We have flushed out the datapath for a MIPS FPGA processor. We have done so in designing a unicycle MIPS processor following principles and implementation details suggested in "Computer Organization and Design."
The IP we created as building blocks include:
| IP Name | Described |
|---|---|
| alu_32 | 32 bit ALU implementation supporting sufficient operations to perform Fibonacci calculations |
| alu_control_32 | ALU control unit that takes a signal from a main control unit then sends control signals to the ALU |
| control_32 | Control unit that takes a portion of each instruction and uses it to determine control signals for the entire cpu |
| decoder_32 | A simple wire splitting module that given any R, I, or J type instruction will parse the resultant fields |
| jump_addr | Calculates jump address given jump target and program counter |
| memory | GENERAL PURPOSE: memory structure allowing one combinational read and one sequential write per clock cycle |
| rf_32 | 32 bit Register file allowing two combinational reads and one sequential write per clock cycle |
| adder | GENERAL PURPOSE: simple module that adds two values of a fixed width together without regard for overflow |
| branch_control | takes signals from CPU and control to determine whether a branch was taken or not taken |
| mux2 | GENERAL PURPOSE: choose between two values of fixed width given a one-bit `choose' signal |
| mux3 | GENERAL PURPOSE: choose between three values of fixed width given a two-bit `choose' signal |
| pc | Maintains PC register throughout cycles |
| sign_extend_32 | Extends a 16-bit value to a 32-bit value in 2s compliment |
Each IP was tested individually by a testbench, e.g. tb/alu_tb.v exist for the sole purpose of testing alu.v.

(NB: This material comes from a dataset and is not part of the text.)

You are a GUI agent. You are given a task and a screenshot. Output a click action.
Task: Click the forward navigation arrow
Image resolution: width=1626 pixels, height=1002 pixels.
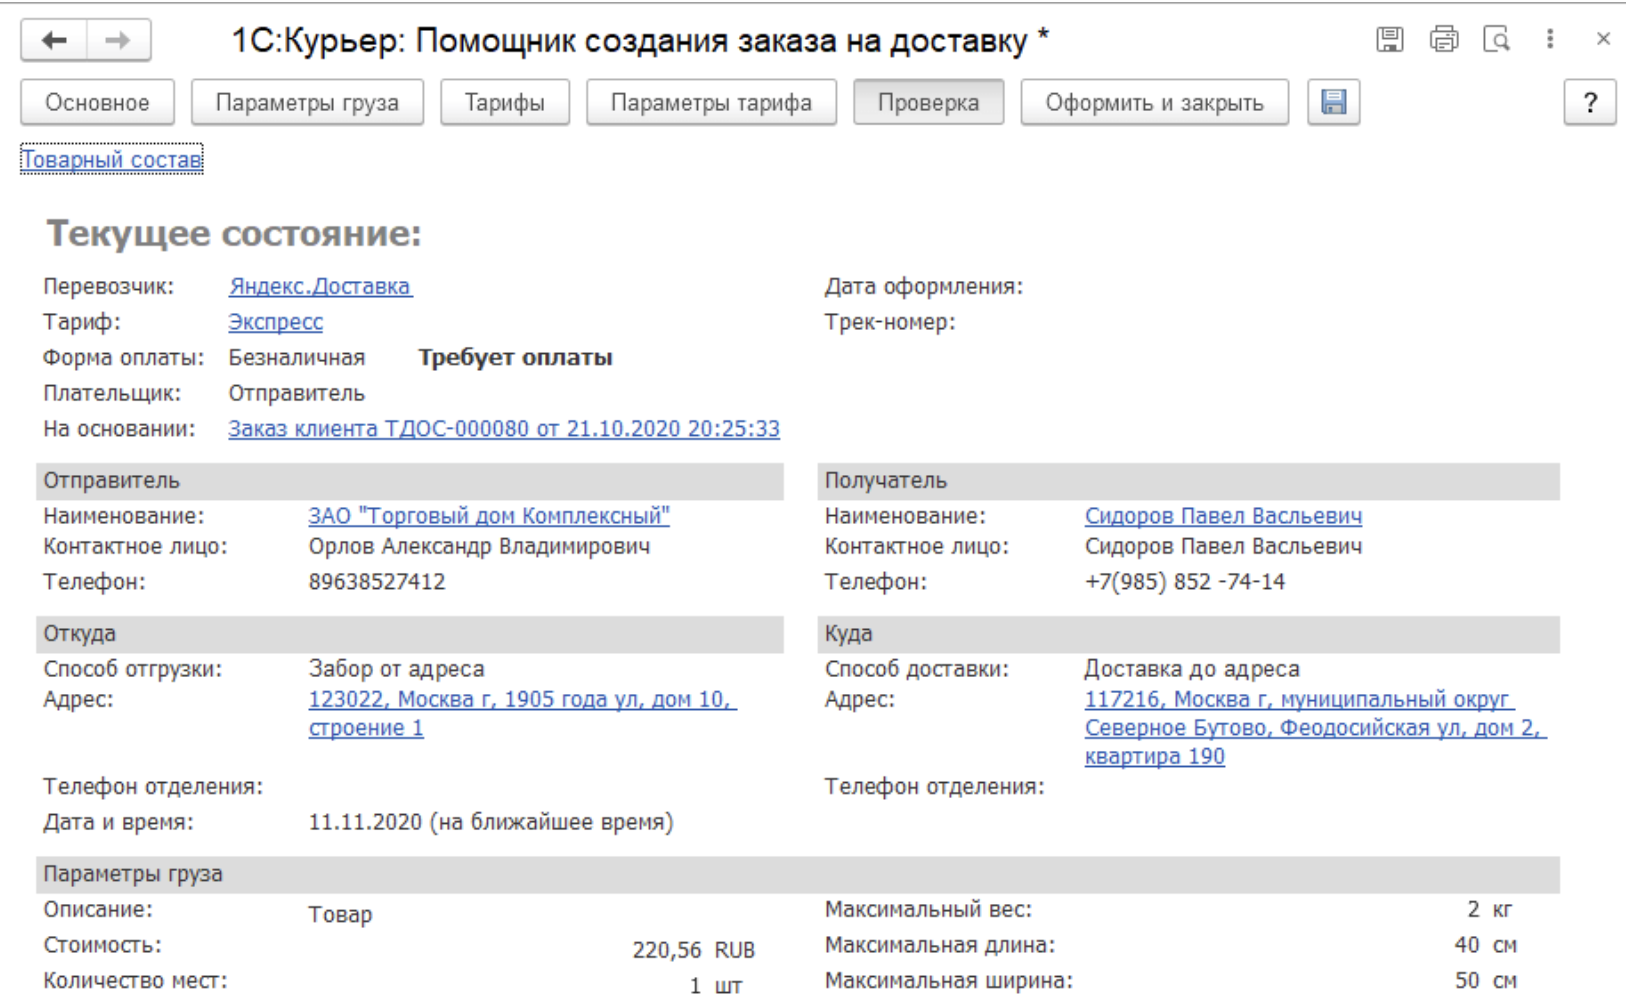click(118, 40)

We've gone through several iterations of composition:
- A Register File + ALU.
- A Register File + ALU + Instruction Memory.

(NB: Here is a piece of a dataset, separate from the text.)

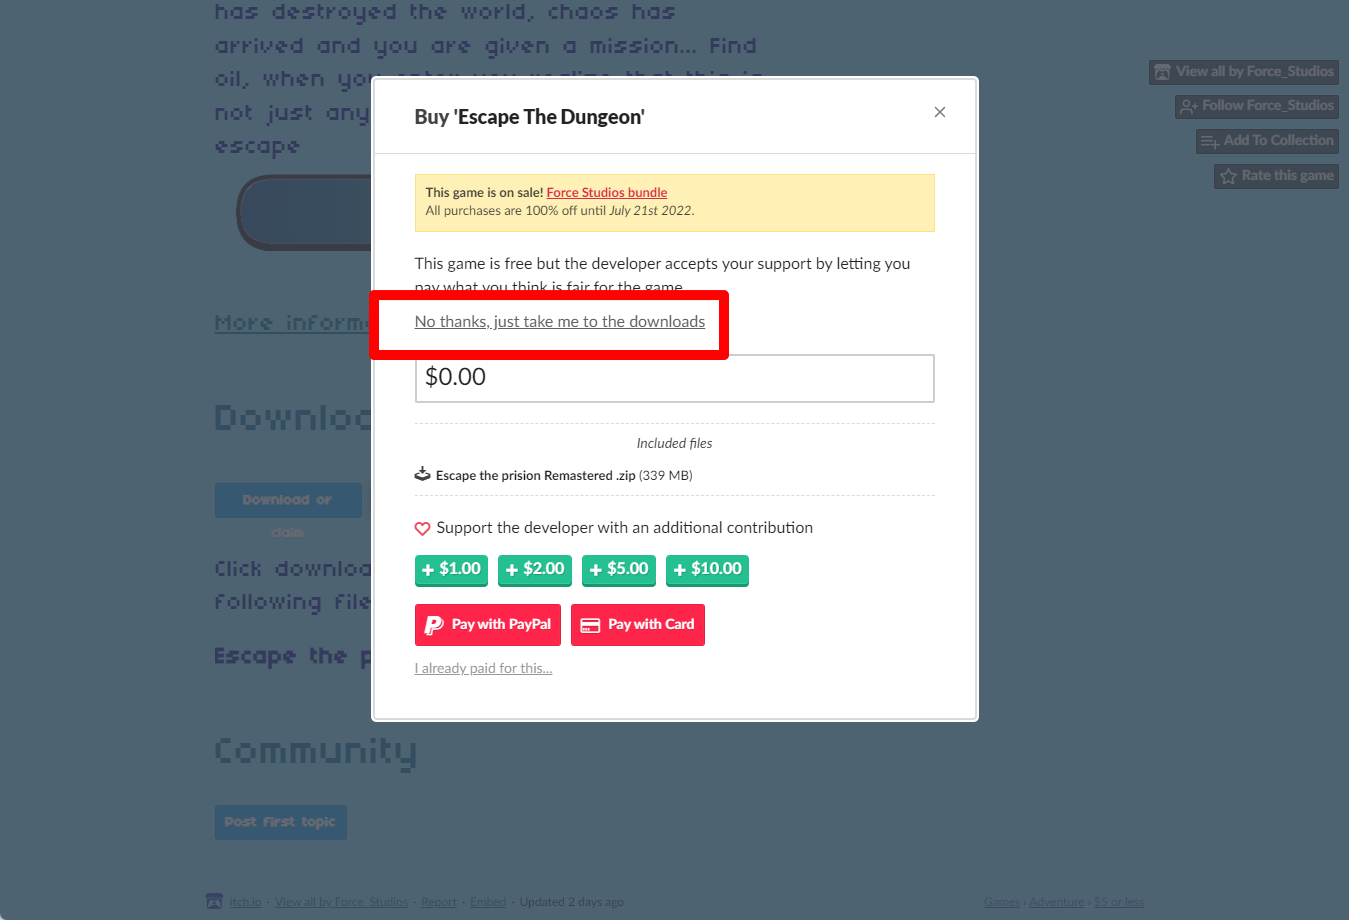Click No thanks, just take me to downloads
This screenshot has width=1349, height=920.
560,321
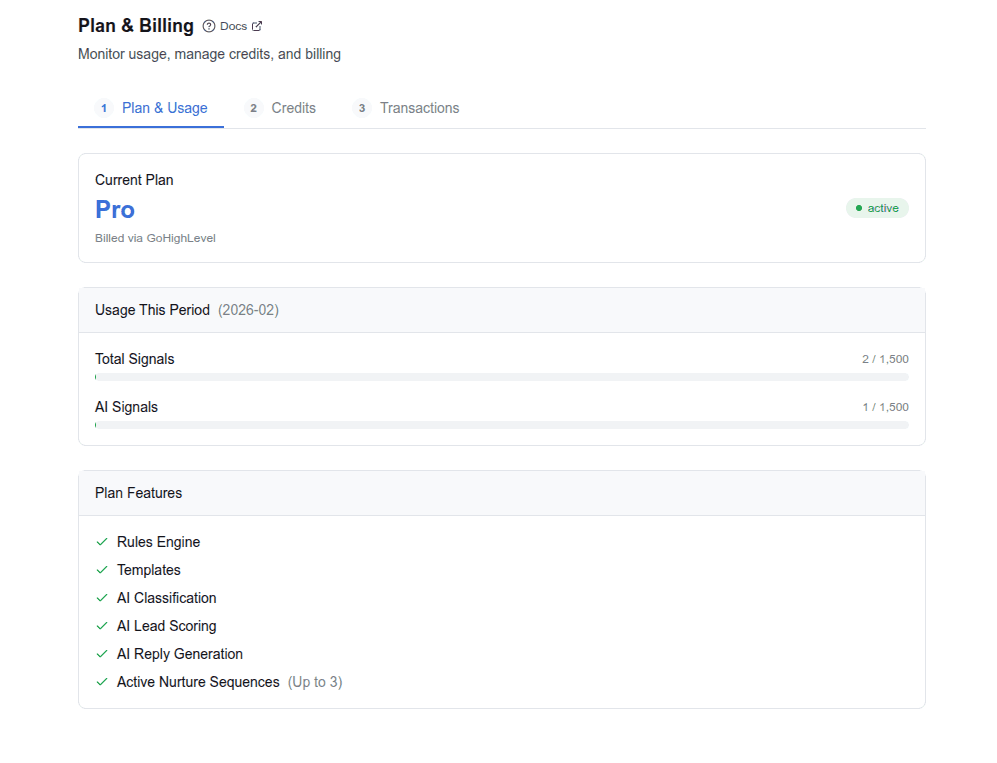Click the green checkmark beside Rules Engine

[101, 541]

- A complete MIPS processor employing all 13 IP modules, including: 18 instantiations of these modules, ~50 interconnect nets to setup the datapaths, along with a driving clock port and a reset port which resets the PC to point back to the 0th instruction.
- A complete MIPS processor with and internal instruction memory loading module and wrapped into a FPGA driver module.

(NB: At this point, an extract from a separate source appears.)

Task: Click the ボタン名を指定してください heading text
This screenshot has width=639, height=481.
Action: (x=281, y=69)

We will discuss the latter two iterations as they contained the most interesting compositional hurdles.
When it came time to bring the full datapath into a single module, we began by physically portraying the complex system via sheets of scratch paper and sticky notes. We found this to be an effective way of determining good names for each module instantiation as well as the names of the connections between each instantiation. Furthermore, we found this to be an effective method for visualizing our overall dataflow to discover our critical path's before each module would gain stability. These were valuable insights if we were to attempt to recompose these modules into a pipelined or asynchronous architecture.
For testing this fully composed cpu module, we have to be able to provide inputs into the Instruction memory which is traditionally a read only memory component. The two hurdles are (1) assembling instructions and (2) injecting those instructions into instruction memory. To assemble the instructions, we simply used an online assembler which was verified by Rui Tu. To bypass the hurdle of having read-only memory for the sake of simulation and testing, we simply gain access to the instruction memory using the object-oriented dot-syntax of verilog, e.g. "dut.instr_memory.data[0] = noop_instruction; dut.instr_memory.data[1] = jump_to_0th_instruction" Obviously this will not hold up when it comes to synthesis, but it makes it simple to validate our design.
Once we had the ability to push instructions into instruction memory and begin their execution, We ran several iterations of basic instruction sequences. First we ran several instructions for basic R-type instructions. As a second iteration of instruction testing, we ran R-type instructions and all of our implemented J-type instructions including J, JAL, and JR. Third, we performed testing of our branch instructions in conjunction with R-type instructions. Finally we assembled all of a Fibonacci implementation for testing and found that it achieved the correct result for several hardcoded test input values ranging from 4 to 32.